Many Iraqi Sunnis oppose the constitution, and many of them have registered to vote in the referendum. General Casey said on Thursday that the next 75 days will be crucial in determining when he can begin to reduce the number of U.S. and other coalition forces in Iraq. That period covers the constitutional referendum and the expected elections for a new government in December.

Defense Secretary Donald Rumsfeld said that period will expand depending on how long it takes to actually form a new Iraqi government after the election, and how much disruption that causes in the key defense and interior ministries.

General Casey says that while the political process plays out, and while he works to improve the readiness of Iraq's new security forces, the coalition must focus on destroying the al-Qaida terrorist network in Iraq. He and other officials have said that al-Qaida and its foreign fighters are a small part of Iraq's insurgency, but are also its most deadly part.

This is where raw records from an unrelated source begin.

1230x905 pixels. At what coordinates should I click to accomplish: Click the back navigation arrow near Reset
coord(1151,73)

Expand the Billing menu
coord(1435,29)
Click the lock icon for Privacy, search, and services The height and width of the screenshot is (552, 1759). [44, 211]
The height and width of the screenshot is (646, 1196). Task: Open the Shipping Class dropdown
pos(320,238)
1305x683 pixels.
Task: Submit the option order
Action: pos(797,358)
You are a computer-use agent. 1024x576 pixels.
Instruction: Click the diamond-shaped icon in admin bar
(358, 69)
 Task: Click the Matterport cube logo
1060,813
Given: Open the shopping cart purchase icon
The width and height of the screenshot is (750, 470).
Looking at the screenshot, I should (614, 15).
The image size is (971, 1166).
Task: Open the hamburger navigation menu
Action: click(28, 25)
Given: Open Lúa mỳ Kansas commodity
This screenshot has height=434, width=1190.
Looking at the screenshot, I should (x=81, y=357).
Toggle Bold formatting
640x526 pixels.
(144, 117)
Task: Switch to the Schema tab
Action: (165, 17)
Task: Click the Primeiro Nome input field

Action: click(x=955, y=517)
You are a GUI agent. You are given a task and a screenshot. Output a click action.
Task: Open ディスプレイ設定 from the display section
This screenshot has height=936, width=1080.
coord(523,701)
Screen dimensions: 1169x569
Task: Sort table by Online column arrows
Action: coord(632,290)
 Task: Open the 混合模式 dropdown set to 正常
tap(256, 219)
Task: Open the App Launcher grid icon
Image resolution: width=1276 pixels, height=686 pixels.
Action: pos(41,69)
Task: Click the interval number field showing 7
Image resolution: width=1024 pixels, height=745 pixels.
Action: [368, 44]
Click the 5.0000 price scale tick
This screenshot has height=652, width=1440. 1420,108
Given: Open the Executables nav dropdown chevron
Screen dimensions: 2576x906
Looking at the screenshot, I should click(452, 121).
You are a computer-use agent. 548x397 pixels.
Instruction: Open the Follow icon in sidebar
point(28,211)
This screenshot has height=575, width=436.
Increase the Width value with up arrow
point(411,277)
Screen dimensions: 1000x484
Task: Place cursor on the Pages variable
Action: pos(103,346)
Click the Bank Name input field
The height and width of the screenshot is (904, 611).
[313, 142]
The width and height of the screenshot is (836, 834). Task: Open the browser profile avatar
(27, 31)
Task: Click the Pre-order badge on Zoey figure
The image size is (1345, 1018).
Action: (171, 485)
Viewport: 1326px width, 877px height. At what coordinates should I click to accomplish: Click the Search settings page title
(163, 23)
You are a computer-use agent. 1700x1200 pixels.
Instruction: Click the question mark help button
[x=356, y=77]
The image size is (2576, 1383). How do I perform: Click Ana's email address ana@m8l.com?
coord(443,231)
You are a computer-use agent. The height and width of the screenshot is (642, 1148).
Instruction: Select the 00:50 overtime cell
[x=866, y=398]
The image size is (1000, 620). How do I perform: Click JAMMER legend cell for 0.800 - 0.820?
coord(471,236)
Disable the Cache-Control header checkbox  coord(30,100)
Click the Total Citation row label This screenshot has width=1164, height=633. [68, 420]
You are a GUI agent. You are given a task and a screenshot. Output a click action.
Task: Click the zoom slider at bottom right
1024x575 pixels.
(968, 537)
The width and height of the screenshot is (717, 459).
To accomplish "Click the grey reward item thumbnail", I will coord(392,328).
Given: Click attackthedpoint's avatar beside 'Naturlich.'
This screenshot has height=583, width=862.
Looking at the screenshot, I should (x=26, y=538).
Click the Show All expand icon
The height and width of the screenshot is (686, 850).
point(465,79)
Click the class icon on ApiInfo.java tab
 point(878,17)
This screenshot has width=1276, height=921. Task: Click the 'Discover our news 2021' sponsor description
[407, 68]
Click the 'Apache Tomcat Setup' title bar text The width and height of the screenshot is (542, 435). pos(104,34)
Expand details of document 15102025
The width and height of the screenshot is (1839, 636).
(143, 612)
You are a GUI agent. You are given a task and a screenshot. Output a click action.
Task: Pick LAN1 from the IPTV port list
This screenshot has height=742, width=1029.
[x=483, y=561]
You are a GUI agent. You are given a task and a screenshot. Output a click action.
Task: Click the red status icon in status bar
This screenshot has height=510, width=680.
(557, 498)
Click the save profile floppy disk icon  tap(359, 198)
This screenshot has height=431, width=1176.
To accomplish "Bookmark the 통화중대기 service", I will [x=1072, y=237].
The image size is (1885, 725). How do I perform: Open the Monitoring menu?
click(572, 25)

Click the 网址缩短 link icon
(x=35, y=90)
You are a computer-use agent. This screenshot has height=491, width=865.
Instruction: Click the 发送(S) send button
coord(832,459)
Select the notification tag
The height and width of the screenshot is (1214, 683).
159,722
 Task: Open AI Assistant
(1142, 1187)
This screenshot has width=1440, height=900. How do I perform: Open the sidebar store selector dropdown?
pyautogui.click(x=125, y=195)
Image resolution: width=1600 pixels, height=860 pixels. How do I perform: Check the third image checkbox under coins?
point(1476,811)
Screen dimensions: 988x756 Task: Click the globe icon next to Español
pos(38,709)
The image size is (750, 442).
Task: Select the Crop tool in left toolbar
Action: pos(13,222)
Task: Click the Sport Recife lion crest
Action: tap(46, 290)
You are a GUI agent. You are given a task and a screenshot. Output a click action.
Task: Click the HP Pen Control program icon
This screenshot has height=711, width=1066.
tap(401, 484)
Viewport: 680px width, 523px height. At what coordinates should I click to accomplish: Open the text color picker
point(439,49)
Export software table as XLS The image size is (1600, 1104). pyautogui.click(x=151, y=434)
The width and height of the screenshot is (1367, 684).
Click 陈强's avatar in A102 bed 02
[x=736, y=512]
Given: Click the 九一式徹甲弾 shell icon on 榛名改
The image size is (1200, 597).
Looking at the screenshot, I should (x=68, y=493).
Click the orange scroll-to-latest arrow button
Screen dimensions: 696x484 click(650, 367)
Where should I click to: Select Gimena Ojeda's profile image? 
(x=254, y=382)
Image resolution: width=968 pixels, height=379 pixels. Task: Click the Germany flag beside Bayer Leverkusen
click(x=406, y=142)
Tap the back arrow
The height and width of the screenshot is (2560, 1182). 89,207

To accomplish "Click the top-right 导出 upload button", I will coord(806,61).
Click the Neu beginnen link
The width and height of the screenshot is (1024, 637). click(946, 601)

"We need to defeat these guys in the next six to 12 months, restore Iraqi control of the borders, keep them from bringing in the suicide bombers and the foreign fighters, so that after these elections the Iraqis have the opportunity to deal with the former regime elements," he said.

General Casey said the remnants of the Saddam Hussein regime are the larger but less effective part of the Iraqi insurgency, and he believes that, unlike the foreign fighters, the Iraqi insurgents can be brought into the political process over time.